Activity 1 –
In the excerpt on Portnoy's Complaint, what does Portnoy call Mary Jane Reed?
Activity 2 –
From the excerpt on Portnoy's Complaint, print the passage from "While it delighted" up to and including "what was shocking.".
Activity 3 –
Using the excerpt on Portnoy's Complaint, mark each statement yes or no, and quote the words that decide it. (a) Portnoy's Complaint was Roth's first novel. (b) In 1998 the Modern Library placed the novel 52nd on its list of the best English-language novels of the 20th century. (c) According to Roth, the sexual acts in the book were what shocked people.

Excerpt to read –
☆ ☆ ☆ ☆
When Portnoy is old enough to begin meeting and dating girls, he can only invest this one part of himself in them. Women are merely images for his pleasure or reassurance. To go against his mother, he constantly has sexual adventures with non-Jewish women, called shikses in Yiddish. He ends up with Mary Jane Reed, who he calls ‘The Monkey’ and who first seems to satisfy him. Eventually, he realizes that she is very different from him and that he is attracted only to her beauty.
How unnatural can a relationship be! This woman is ineducable and beyond reclamation. By contrast to hers, my childhood took place in Brahmin Boston. What kind of business can the two of us have together? Monkey business! No business!
A controversial novel
Portnoy’s Complaint was not Roth’s first novel. He had already published Goodbye, Columbus, Letting Go, and When She Was Good. However, it was the one that turned him into a celebrity. Soon after its publication, it had already sold millions of copies. In 1998 the Modern Library ranked Portnoy’s Complaint 52nd on its list of the 100 best English-language novels of the 20th century. Time included this novel in its “Time 100 Best English-language Novels from 1923 to 2005“.
While it delighted some readers, Portnoy’s Complaint also shocked some others. In a 2005 interview with NPR‘s Fresh Air, Roth said that it was not the sexual acts depicted in the book that shocked people.
I think they were shocked and outraged by the revelation of brutality . Brutality of feeling, brutality of attitude, brutality of anger. You say all this takes place in a Jewish family? That’s what was shocking.
☆ ☆ ☆ ☆
Listed records –
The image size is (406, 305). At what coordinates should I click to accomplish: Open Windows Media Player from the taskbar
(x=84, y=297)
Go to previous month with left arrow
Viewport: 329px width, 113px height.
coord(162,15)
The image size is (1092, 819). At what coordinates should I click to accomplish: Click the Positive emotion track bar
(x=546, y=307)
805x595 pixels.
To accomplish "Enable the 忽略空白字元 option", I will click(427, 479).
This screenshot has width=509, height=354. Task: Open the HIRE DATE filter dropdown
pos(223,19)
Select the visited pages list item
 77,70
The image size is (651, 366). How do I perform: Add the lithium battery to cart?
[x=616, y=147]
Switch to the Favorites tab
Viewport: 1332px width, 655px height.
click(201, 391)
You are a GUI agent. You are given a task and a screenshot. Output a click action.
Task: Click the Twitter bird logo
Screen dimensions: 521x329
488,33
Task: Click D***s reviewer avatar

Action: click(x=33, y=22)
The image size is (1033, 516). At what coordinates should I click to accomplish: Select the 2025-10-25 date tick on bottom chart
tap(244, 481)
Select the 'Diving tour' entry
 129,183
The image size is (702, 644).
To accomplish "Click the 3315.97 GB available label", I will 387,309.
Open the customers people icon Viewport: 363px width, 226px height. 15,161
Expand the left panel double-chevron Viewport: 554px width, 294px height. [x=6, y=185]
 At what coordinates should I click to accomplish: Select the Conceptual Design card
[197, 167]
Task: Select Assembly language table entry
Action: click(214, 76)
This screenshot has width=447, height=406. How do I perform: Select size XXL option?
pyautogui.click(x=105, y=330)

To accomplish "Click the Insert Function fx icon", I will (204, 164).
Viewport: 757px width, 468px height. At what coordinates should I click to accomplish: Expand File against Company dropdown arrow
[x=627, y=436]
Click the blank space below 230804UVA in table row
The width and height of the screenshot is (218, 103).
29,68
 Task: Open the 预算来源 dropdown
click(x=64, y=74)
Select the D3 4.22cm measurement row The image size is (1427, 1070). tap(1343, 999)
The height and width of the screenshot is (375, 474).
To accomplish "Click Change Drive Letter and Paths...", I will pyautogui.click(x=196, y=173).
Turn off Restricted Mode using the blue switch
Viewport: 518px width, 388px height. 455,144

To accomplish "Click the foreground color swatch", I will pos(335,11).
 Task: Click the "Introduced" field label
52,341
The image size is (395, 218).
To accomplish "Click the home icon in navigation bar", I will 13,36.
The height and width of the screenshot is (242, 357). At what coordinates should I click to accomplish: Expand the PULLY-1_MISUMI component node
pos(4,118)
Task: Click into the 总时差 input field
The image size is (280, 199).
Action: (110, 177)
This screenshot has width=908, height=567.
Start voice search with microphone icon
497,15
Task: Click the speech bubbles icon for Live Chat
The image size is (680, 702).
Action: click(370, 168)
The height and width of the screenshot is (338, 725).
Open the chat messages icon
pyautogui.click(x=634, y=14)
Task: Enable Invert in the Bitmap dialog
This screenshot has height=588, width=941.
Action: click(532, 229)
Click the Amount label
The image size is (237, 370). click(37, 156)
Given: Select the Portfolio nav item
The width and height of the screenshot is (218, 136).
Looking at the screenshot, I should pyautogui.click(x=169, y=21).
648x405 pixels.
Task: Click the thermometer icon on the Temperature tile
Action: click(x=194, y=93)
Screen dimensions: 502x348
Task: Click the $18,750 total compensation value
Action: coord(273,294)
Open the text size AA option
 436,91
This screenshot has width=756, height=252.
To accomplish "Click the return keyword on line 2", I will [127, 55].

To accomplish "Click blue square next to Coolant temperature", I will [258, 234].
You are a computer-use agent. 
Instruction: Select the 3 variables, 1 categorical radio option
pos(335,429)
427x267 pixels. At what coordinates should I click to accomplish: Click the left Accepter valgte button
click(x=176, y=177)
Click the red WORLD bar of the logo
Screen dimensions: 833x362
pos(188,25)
☆ ☆ ☆ ☆
Answer 1 –
He calls her "The Monkey."

Answer 2 –
While it delighted some readers, Portnoy’s Complaint also shocked some others. In a 2005 interview with NPR‘s Fresh Air, Roth said that it was not the sexual acts depicted in the book that shocked people.
I think they were shocked and outraged by the revelation of brutality . Brutality of feeling, brutality of attitude, brutality of anger. You say all this takes place in a Jewish family? That’s what was shocking.

Answer 3 –
(a) No: "Portnoy’s Complaint was not Roth’s first novel."
(b) Yes: "In 1998 the Modern Library ranked Portnoy’s Complaint 52nd on its list of the 100 best English-language novels of the 20th century."
(c) No: "Roth said that it was not the sexual acts depicted in the book that shocked people."